B - La réaction de l’Eglise catholique
1 – La Réforme catholique :
Menacée par les réformes protestantes, l’Eglise catholique réagit dans les années 1540. Ce mouvement est appelé la « Contre-réforme » :
➔ En 1540, le pape place sous son autorité un nouvel ordre religieux : la compagnie de Jésus, fondée par Ignace de Loyola. Ses membres, les JESUITES, sont envoyés en mission pour combattre, par leurs prêches (discours publics), les protestants, et défendre le catholicisme.
➔ De nombreuses nouvelles églises sont bâties, somptueuses et décorées de statues, de fresques. C’est le « style jésuite », aussi appelé « style baroque » : un style grandiose et riche propre à impressionner les foules / cf. l’église-mère des jésuites : Gesù, à Rome).
➔ Un CONCILE (assembler d’évêque) est organisé à Trente, en Italie. A cause des changements réguliers de papes et des guerres en Europe, le Concile dure longtemps.
Lors du Concile de Trente, les principes des réformes protestantes sont rejetés et la doctrine catholique réaffirmée (culte des saints, célibat des prêtres, 7 sacrements, messe en latin, salut possible par les œuvres). Mais le concile veut aussi réformer l’Eglise en :
- restaurant la morale dans le clergé pour couper court aux critiques des réformateurs (enrichissement interdit).
- développant la formation des prêtres, dans des séminaires, afin de les rendre capables de s’opposer intellectuellement aux penseurs réformés.

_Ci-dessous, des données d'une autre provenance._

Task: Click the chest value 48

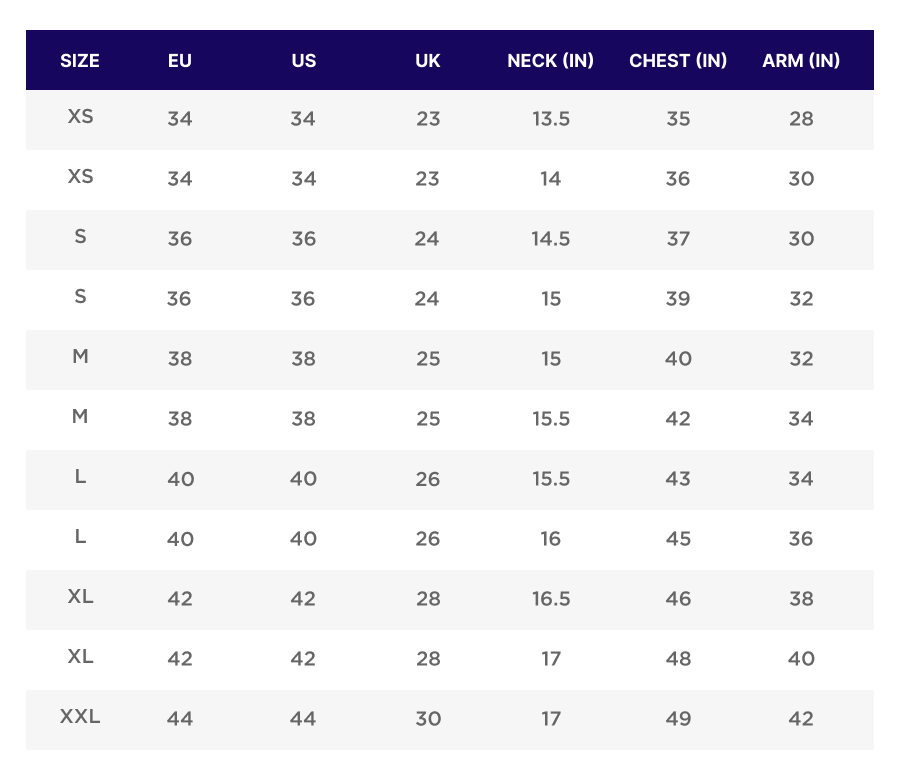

- interdisant les ouvrages protestants, pour en limiter l’influence.
- développant l’instruction des fidèles (naissance du catéchisme, pour maintenir la jeunesse, plus influençable, dans la religion catholique).
La réaction des catholiques n’est pas que « théorique ». Le XVIème siècle est aussi marqué par des « guerres de religion », dans plusieurs pays d’Europe.
2 - Les guerres de religion déchirent l’Europe
Les divisions religieuses sont à l’origine de massacres et de guerres qui opposent protestants et catholiques :
- dans le Saint-Empire (fin temporaire en 1555 avec la « Paix d’Augsbourg » par laquelle l’Empereur Charles Quint impose la règle « tel prince, telle religion »).
- en France, où les affrontements et massacres marquent toute la 2ème moitié du XVIème siècle (cf. massacre de la St Barthélémy en 1572).
A RETENIR – Suite au massacre de la Saint-Barthélemy (24 août 1572), les protestants accusent le Roi Charles IX et sa mère Catherine de Médicis d’en être responsables. Plus de 3.000 protestants y sont sauvagement tués. Le célèbre tableau de François Dubois, peintre protestant, l’illustre : il y dénonce la violence barbare des catholiques.
➔ En France, la paix intervient en 1598, avec la signature de l’Edit de Nantes
CONCLUSION = Remise en cause des « errements » de l’époque médiévale, redécouverte des textes fondateurs, intérêt pour l’homme, nouvelles traductions de la Bible, diffusion des critiques par l’imprimerie.